REQUIRED ACTIONS:
1. Reproduce the blood donation passage word for word, starting at "One of the most" and ending with "won't be usable.", inclusive.
2. Pick up the text on blood donation right after its final sentence and keep writing it.

One of the most incredible, simple ways you can volunteer your time is to donate blood — and whether you've been inspired due to the horrific acts of the Orlando shooting, or just want to take part in World Blood Donor Day, it's an incredible way you can make a difference and help change a life. One common question you might have is, how often can I donate blood? And that's definitely a good question to ask, as you don't want to sabotage your own health, or give a pint that won't be usable.
According to the American Red Cross, you can donate full blood every 56 days, which translates into every eight weeks. The human body holds about 10 pints of blood, and typically when you donate, one pint is taken. The whole process takes about 10 minutes, and the pint that you donate might help multiple people in need. Speaking of, you'd be surprised by how many people need blood — it's been estimated that someone requires blood every three seconds, and if blood donation wasn't an option, about 4.5 million Americans would die every year. Since blood is something that is only obtained by donation, organizations often depend on the kindness of others through blood drives to make sure they have plenty available.

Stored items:
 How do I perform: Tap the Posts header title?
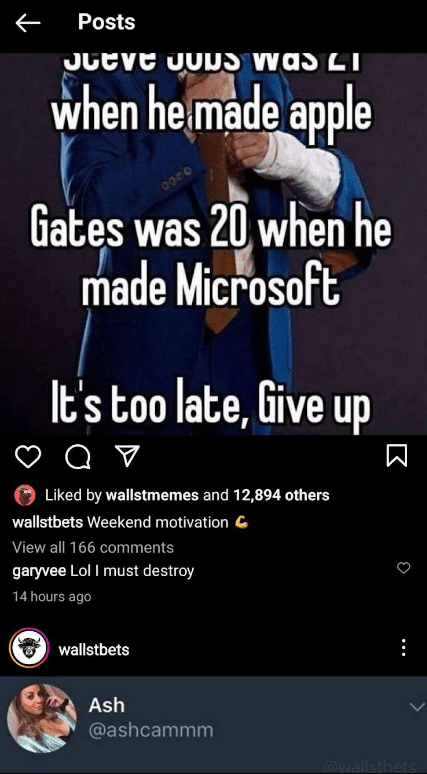tap(107, 22)
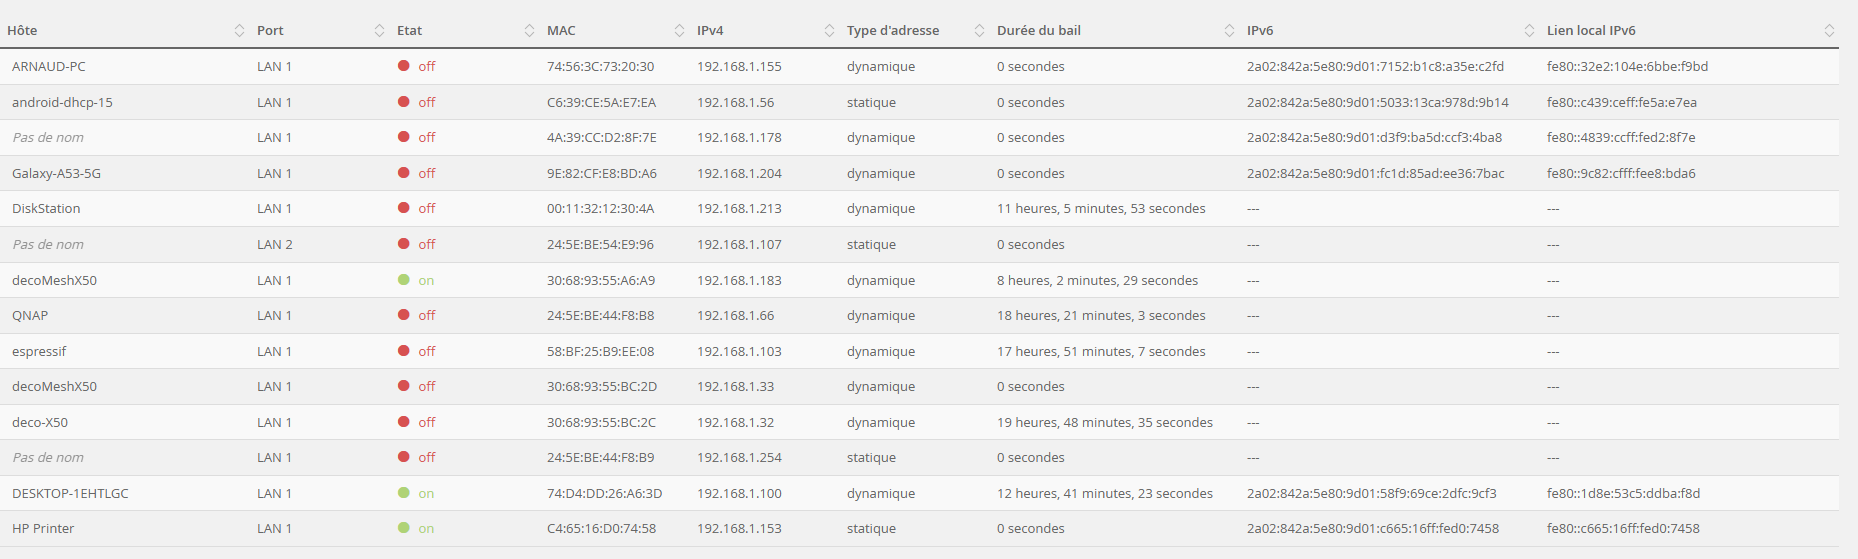
Task: Sort IPv4 column with its arrow icon
Action: [829, 31]
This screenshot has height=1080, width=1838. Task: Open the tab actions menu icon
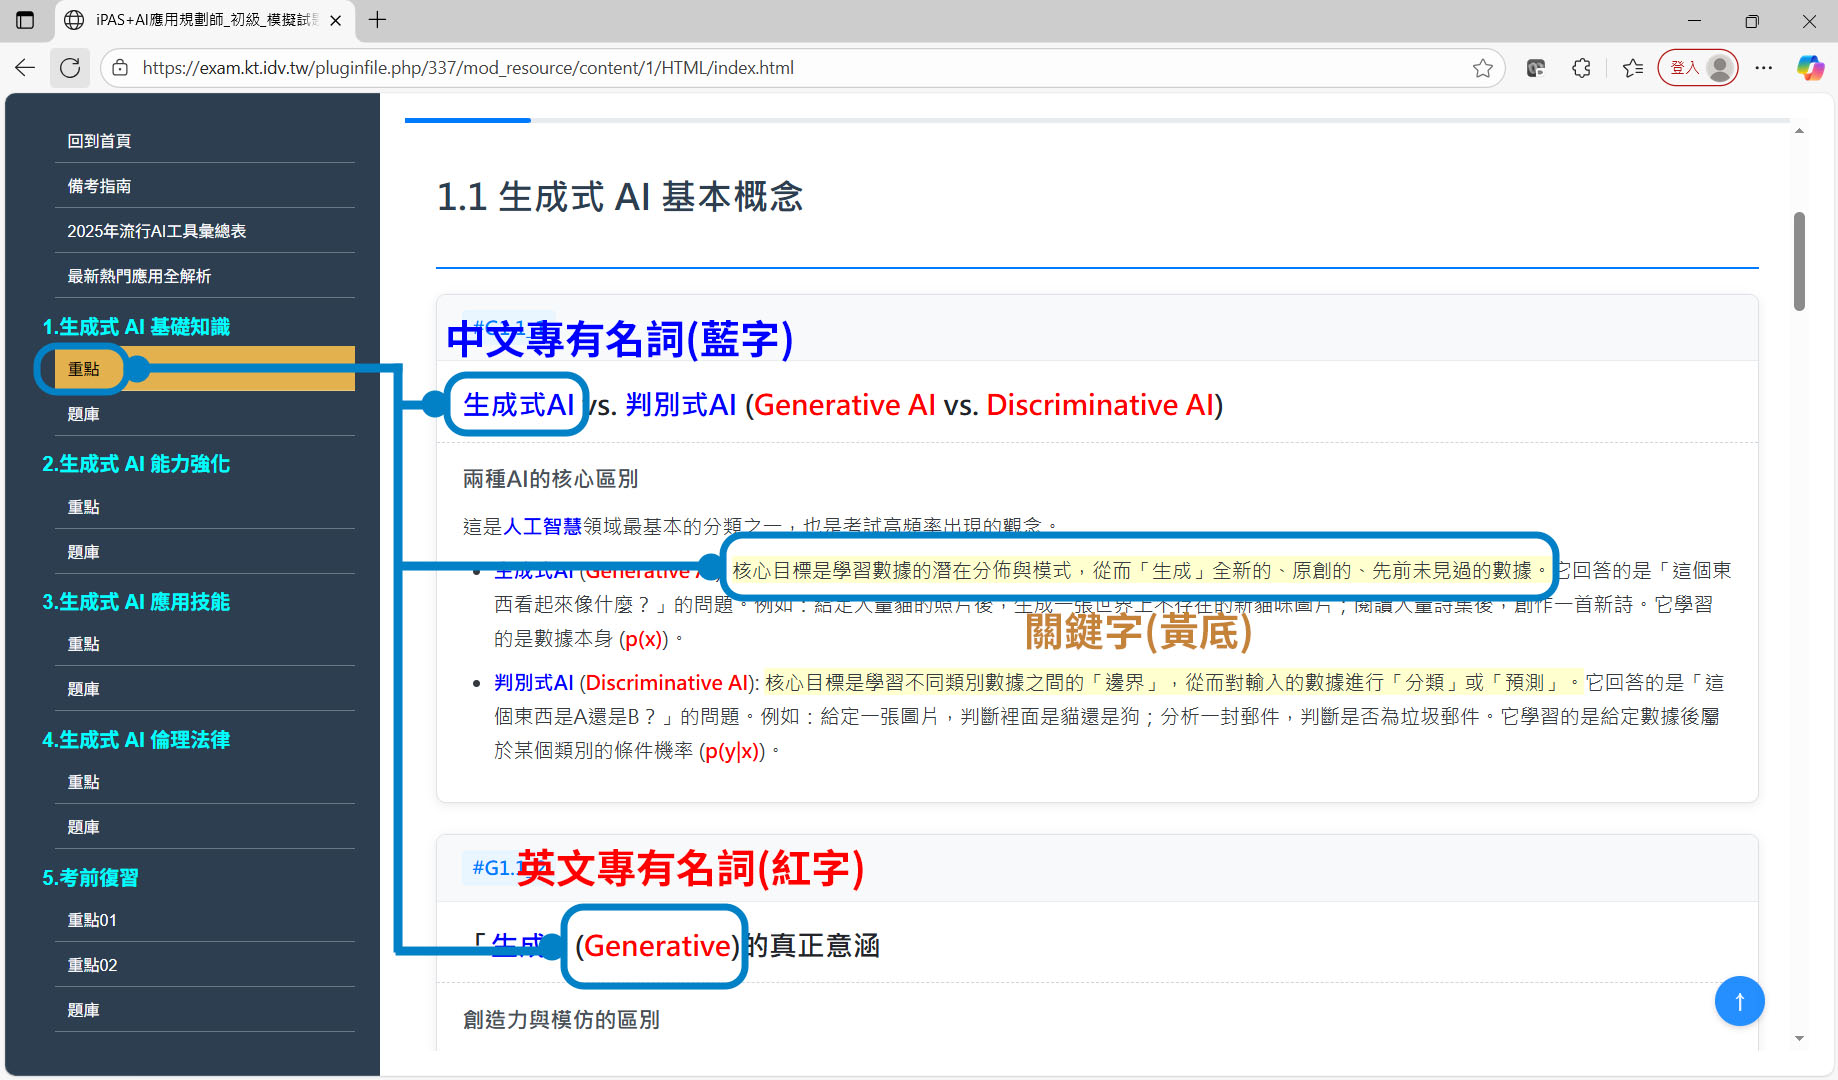25,20
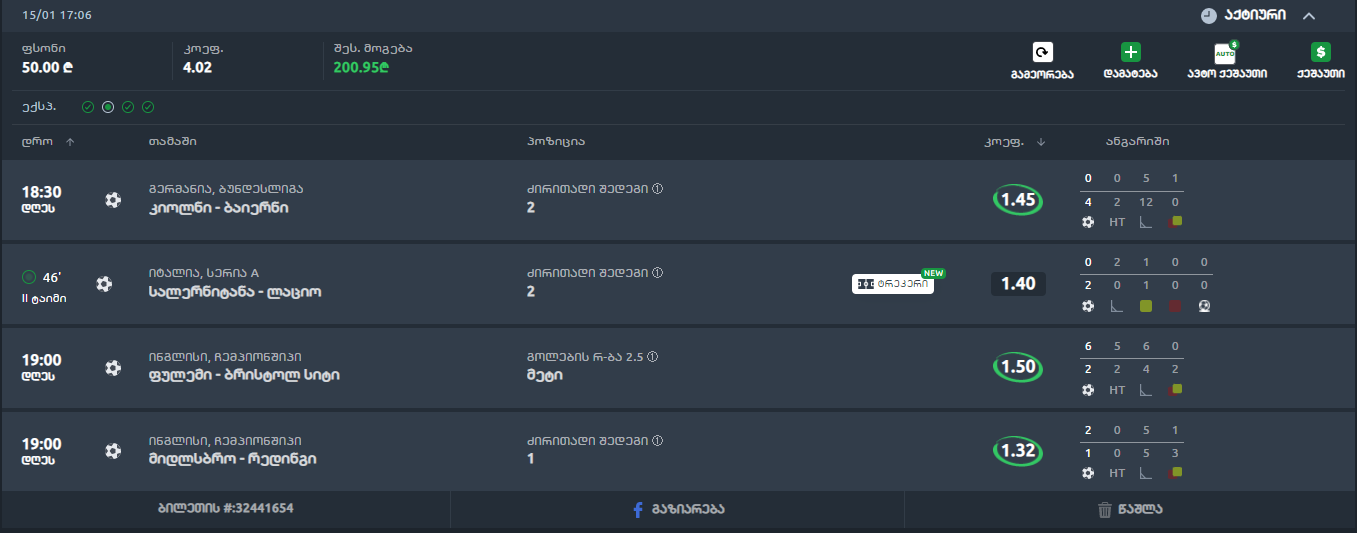The height and width of the screenshot is (533, 1357).
Task: Click the fourth express status checkmark
Action: coord(148,107)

LIST OF ANSWERS:
1.
One of the most incredible, simple ways you can volunteer your time is to donate blood — and whether you've been inspired due to the horrific acts of the Orlando shooting, or just want to take part in World Blood Donor Day, it's an incredible way you can make a difference and help change a life. One common question you might have is, how often can I donate blood? And that's definitely a good question to ask, as you don't want to sabotage your own health, or give a pint that won't be usable.

2.
If you've never donated before, it might be because you're a little terrified of the process — and you're not alone. The good news is that when you donate blood, the process is extremely safe, and the only side effects might be a small amount of dizziness right after the fact, usually cured by light refreshments that are typically offered right after donation. Fresh needles are used for everyone, and there's no fear of contracting any type of disease during the process.
Of course, there are a few restrictions in place when donating blood. While some allow you to donate starting at the age of 16 (with parental supervision and permission), many places typically prefer you to be at least 17 years of age. Weight-wise, they also want donors who are at least 110 pounds. Donors also must be feeling well, so if you have a cold, or fear you might have had any exposure to viruses like Zika, you won't be eligible. If you're pregnant, many places will only accept you six weeks after the delivery of your baby — and, that makes sense. You and your baby need to hold onto that blood during the developmental phases.
Even better, when you donate blood, you'll get a small physical while you're there. So if you avoid the doctor, you can kind of feel good that your vitals, like your blood pressure and pulse, were checked. Since your blood gets sent away to be tested, you will also be notified if, for some reason, there's an issue you didn't know about. While you should never donate blood in order to get those things checked, they'll contact you if something does come up. If you think you might be at risk for something serious, there are other ways you can volunteer and help out, like by giving a financial donation.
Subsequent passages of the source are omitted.